经典网络（基础网络）：所有云上租户同处一个大内网，“原则上”租户之间可以互相访问，就如同一路由器下所有设备都是互通一样，但CSP为了安全，通过防火墙对租户进行了隔离。

VPC（私有网络／专有网络）：利用SDN技术进行二层网络逻辑隔离，租户可以自定义网络拓扑和IP，这类似酒店模式，每个房间默认都是隔离开的。

安全组：这个概念源自AWS，功能类似虚拟防火墙，它是不同实例所关联的一系列获得允许的in&out规则，基础网络和VPC环境下都包含安全组功能。

经典网络的最小权限实现需要依赖虚拟防火墙，而VPC则是通过类似MPLS VPN等底层技术来实现逻辑隔离，相比较而言，后者更灵活简便，新上云用户建议选用后者。

目前来看大多数CSP在云安全领域的策略基本是一致的。

AWS在VPC环境下创建的实例会默认关联至某安全组，而安全组默认策略是in方向上仅允许同一安全组的实例，out方向不做限制。在经典网络环境下只能在创建实例时配置安全组，安全组会跟特定region关联，这也意味着安全组只能关联同一region下的实例。

微软Azure的NSG基本功能与AWS的安全组类似，但它多了层次结构，NSG可应用给虚拟机、子网，或同时应用给两者。
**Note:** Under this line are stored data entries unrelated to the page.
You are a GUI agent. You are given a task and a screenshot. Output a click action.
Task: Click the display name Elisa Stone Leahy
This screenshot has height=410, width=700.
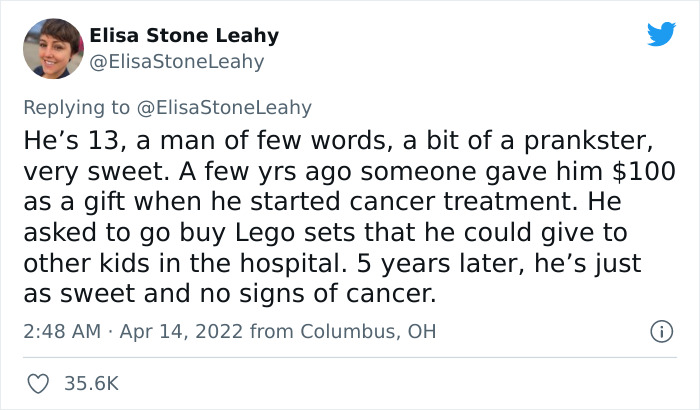click(183, 36)
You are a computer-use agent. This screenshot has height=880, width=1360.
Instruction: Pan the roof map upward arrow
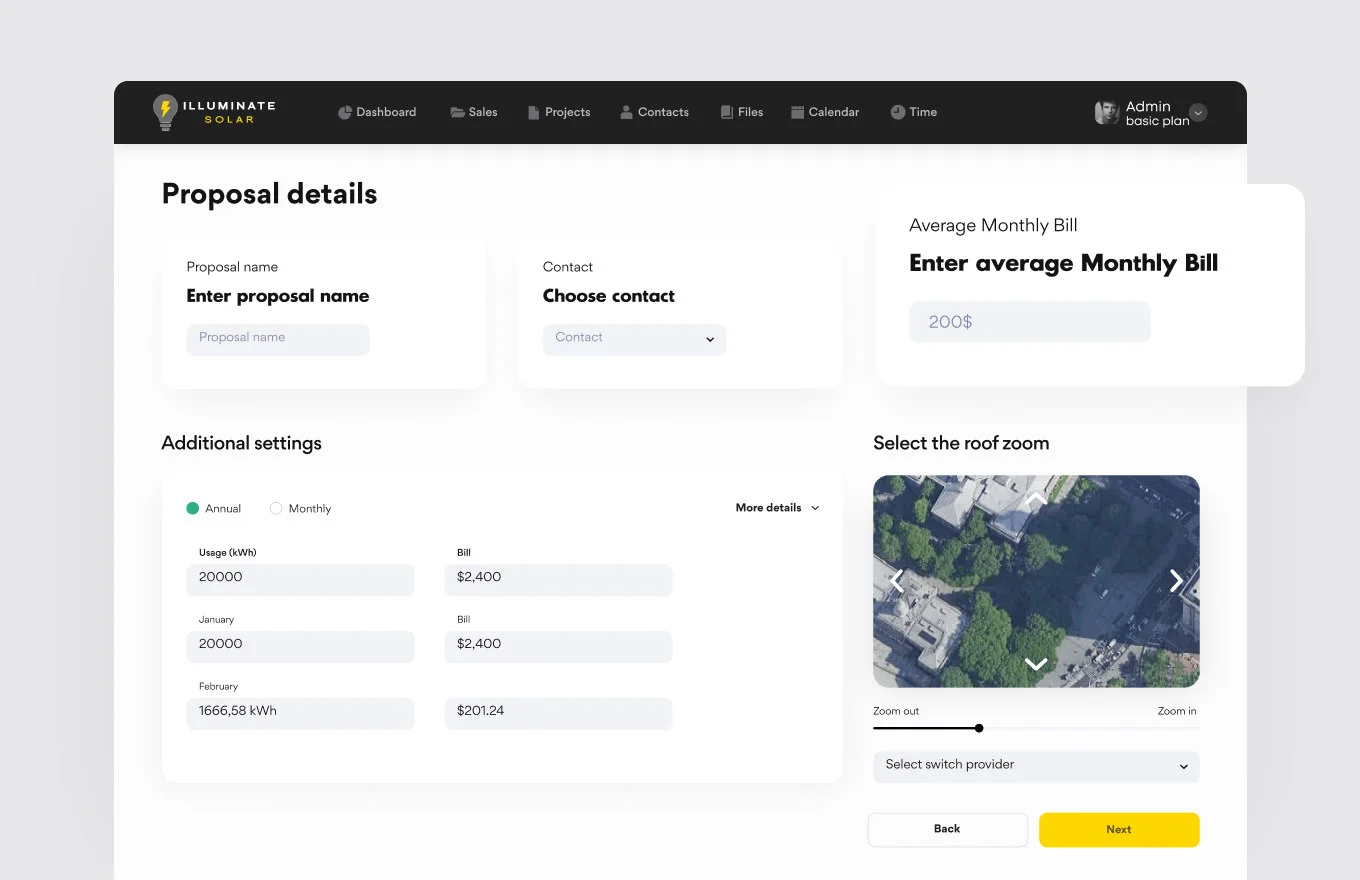pos(1036,499)
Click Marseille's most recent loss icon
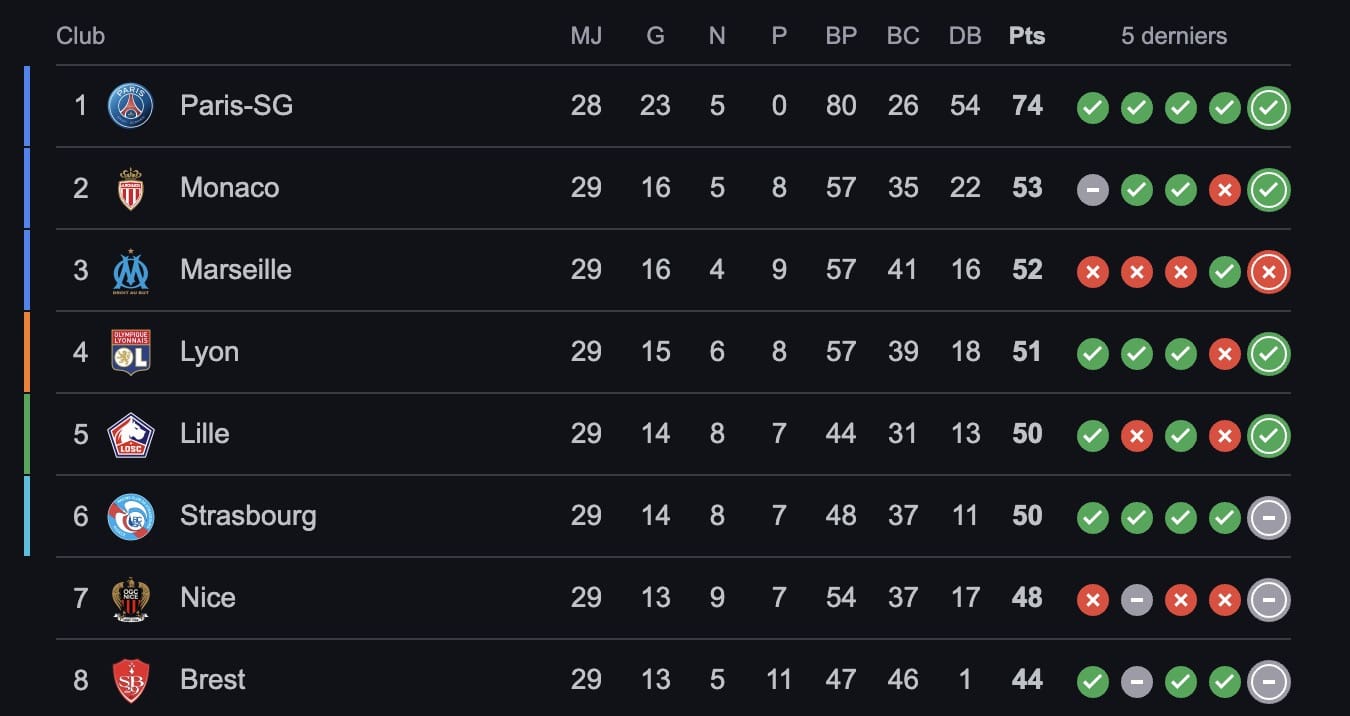Image resolution: width=1350 pixels, height=716 pixels. [x=1269, y=272]
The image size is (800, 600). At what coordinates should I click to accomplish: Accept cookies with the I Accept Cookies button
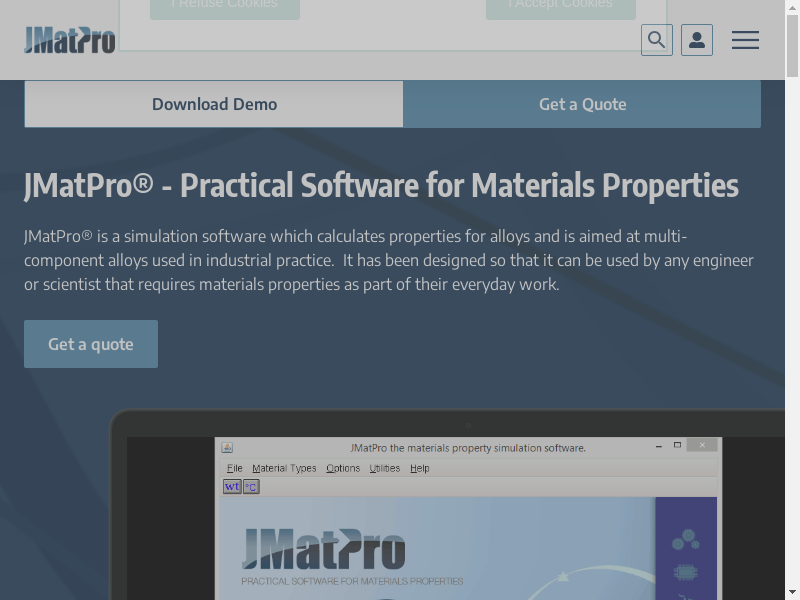coord(560,6)
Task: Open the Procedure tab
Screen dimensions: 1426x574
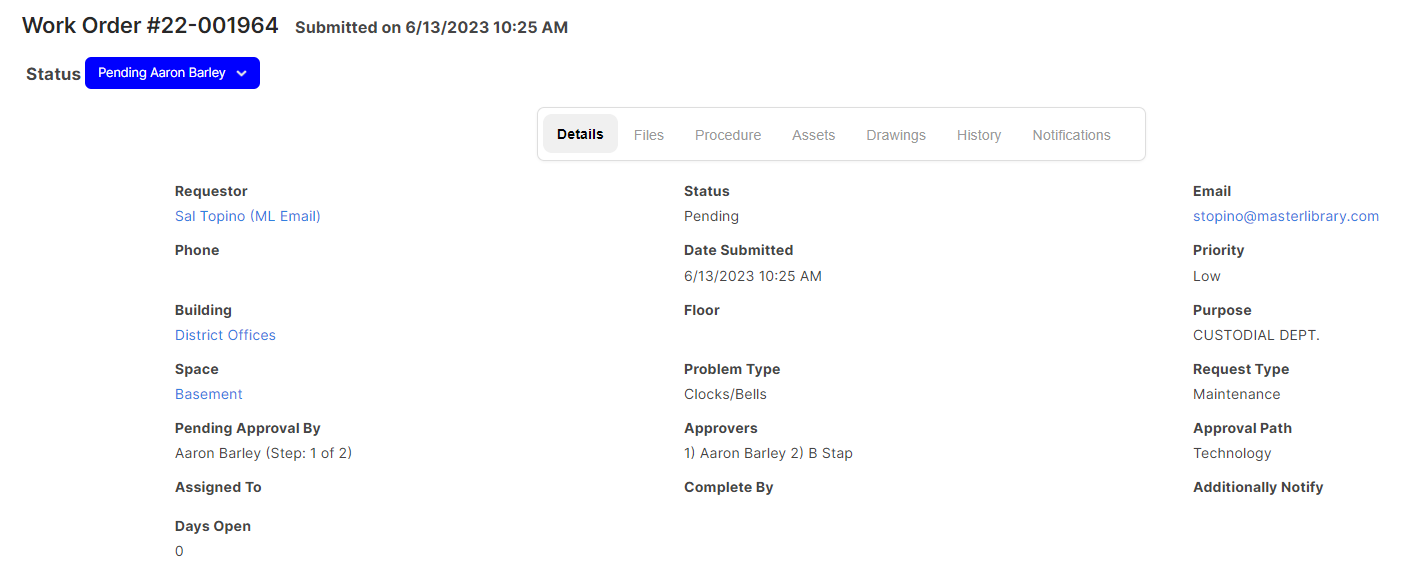Action: 728,135
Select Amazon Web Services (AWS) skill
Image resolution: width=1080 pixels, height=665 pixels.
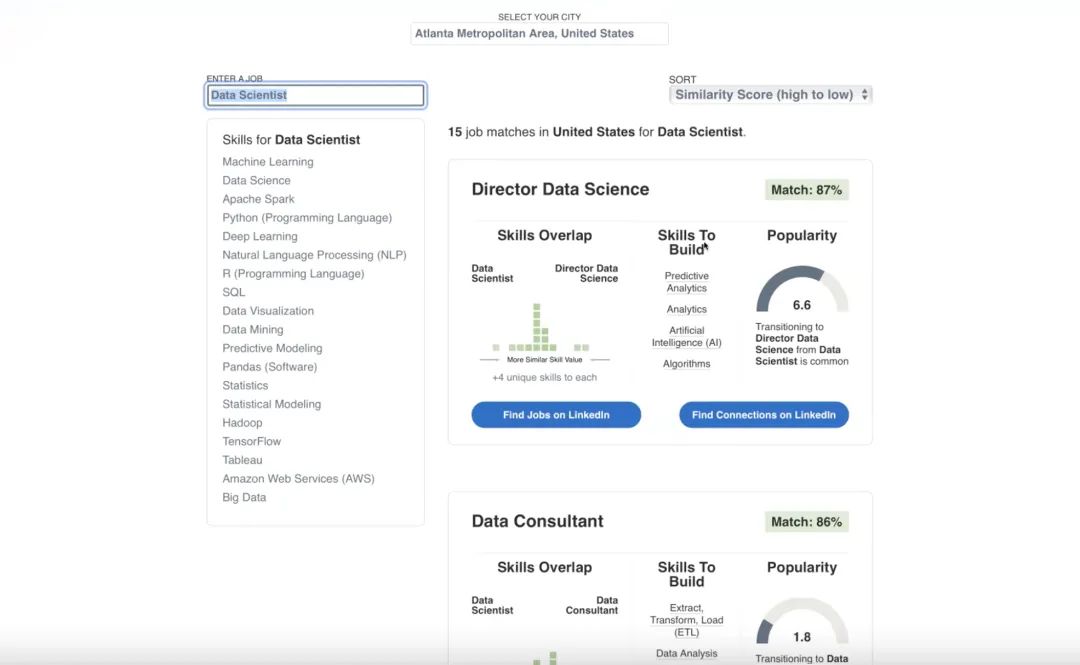tap(298, 479)
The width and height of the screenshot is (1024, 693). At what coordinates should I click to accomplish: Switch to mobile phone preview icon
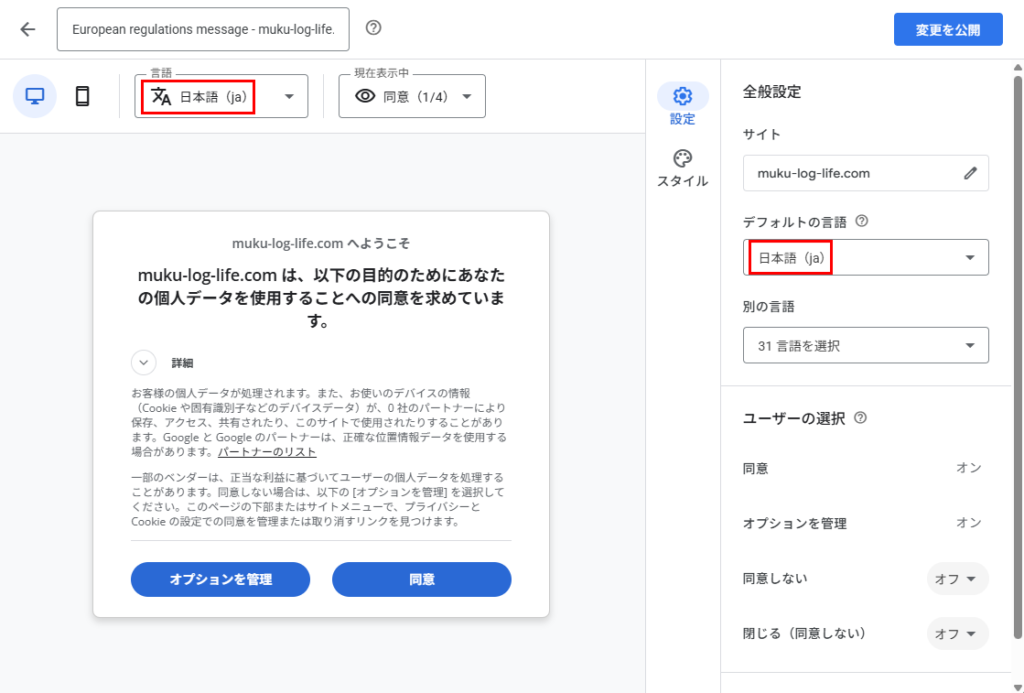pyautogui.click(x=83, y=96)
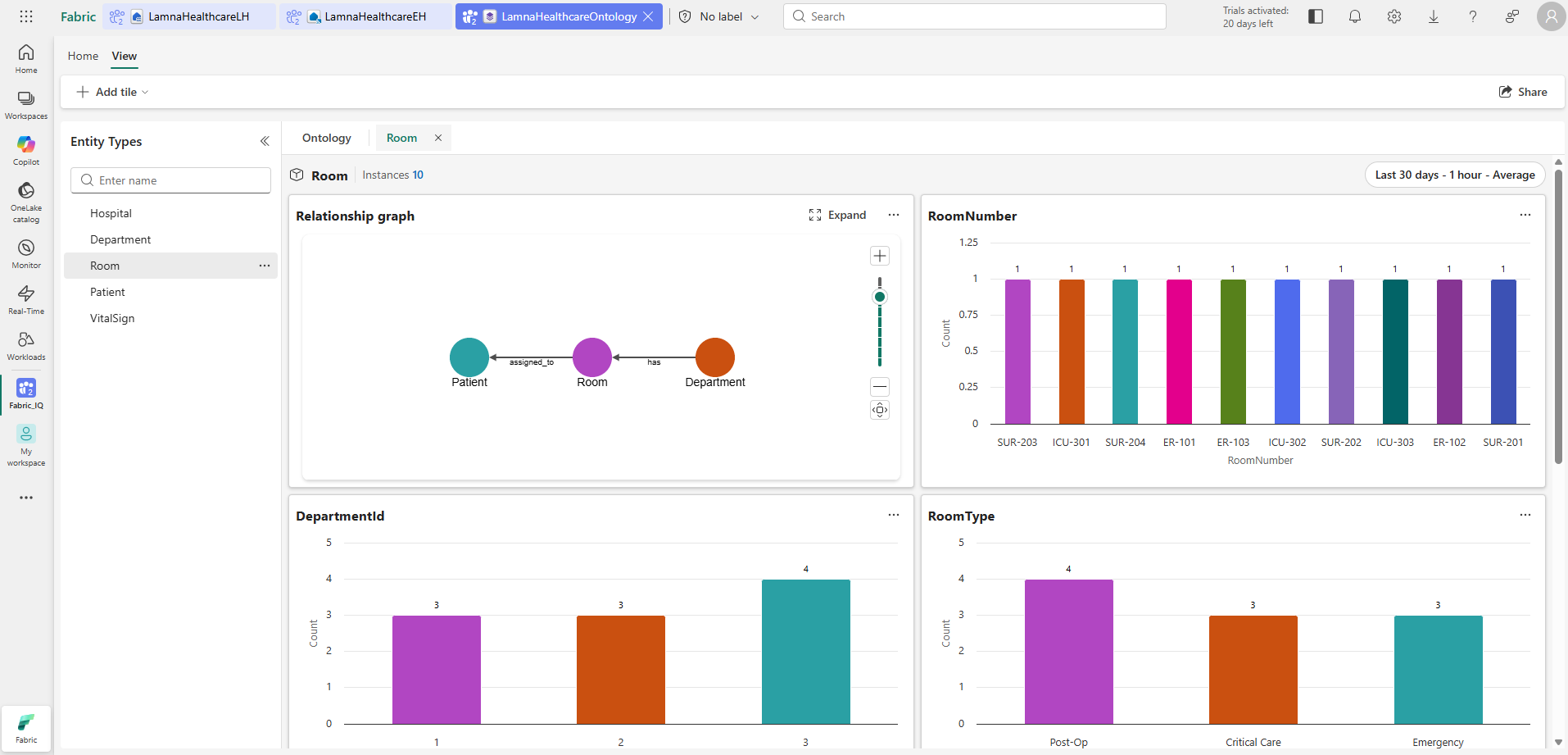The image size is (1568, 755).
Task: Zoom in on the relationship graph
Action: click(x=880, y=256)
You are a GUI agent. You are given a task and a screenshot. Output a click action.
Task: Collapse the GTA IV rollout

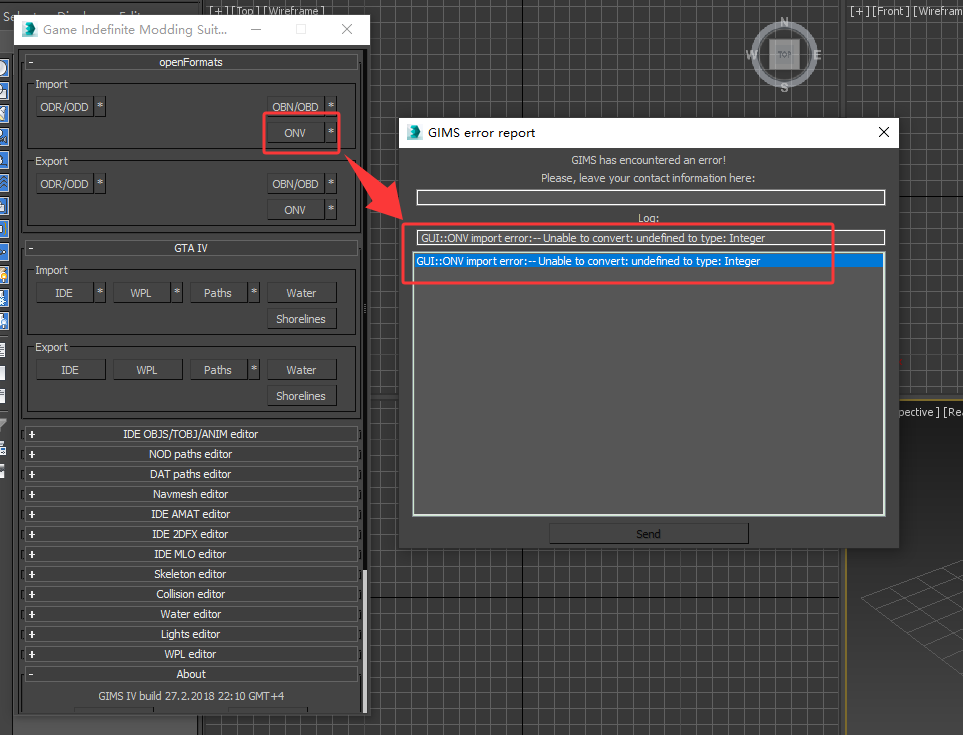[190, 248]
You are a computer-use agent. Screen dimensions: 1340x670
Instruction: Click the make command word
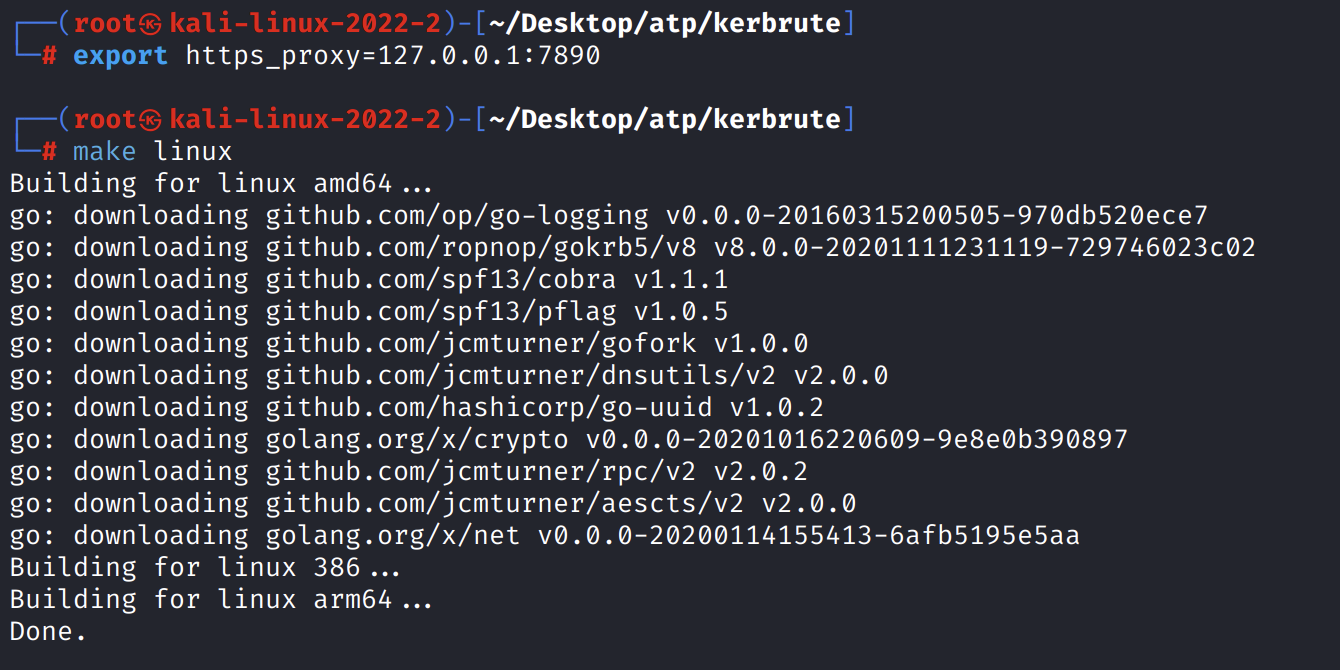105,152
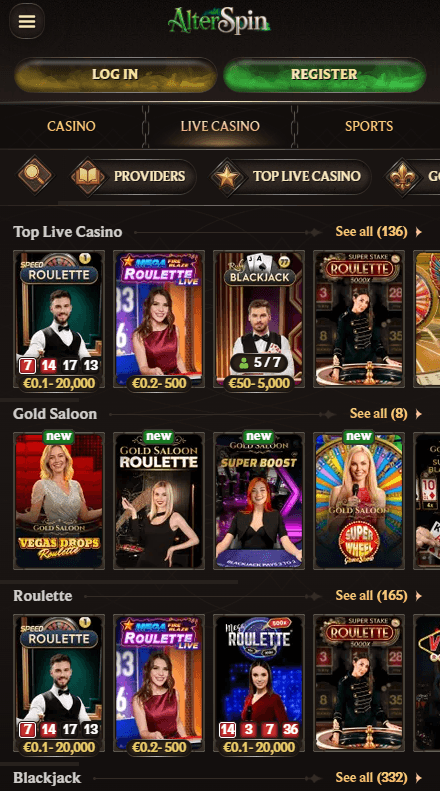440x791 pixels.
Task: Click the green Register button
Action: 324,75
阿里云的安全组功能也与AWS类似，经典网络环境下的实例启动时必须给实例指定安全组，安全组默认阻止所有内网间的访问，不同租户间默认无法互相访问。但从测试结果看，租户间的部分访问仍然存在，估计部分原因是用户配置了0.0.0.0/0的规则，这也是当下阿里云正加快推进VPC网络建设并引导用户虚拟机迁移的动力所在。

预计再过段时间，所有的CSP都将告别经典网络，云租户安全隔离迎来VPC时代。

云上安全组TIPS

第一，一定要遵循最小权限原则，别使用0.0.0.0/0的规则，不该映射的端口别放出去。

第二，将安全组作为白名单使用，默认是Deny ALL。

第三，新上云用户请优先考虑VPC网络，专网专用。

第四，建议经典网络场景，用户对"内网入方向"安全组规则最好使用"安全组访问"授权，避免开放0.0.0.0/0 或10.0.0.0/8网段的CIDR授权方式。

第五，慎重增加安全组，无论是新增实例还是新增访问需求，不然你会累趴。

第六， 按照应用的层级规划分配安全组，不同安全组之间利用"安全组访问"方式授信，不要把所有实例放到一个安全组里边，都挤一起会乱糟糟。

第七，不要把生产环境和开发环境塞进同一个VPC。

第八，没有第八了。

最后想问，安全行业的祖师爷应该是谁？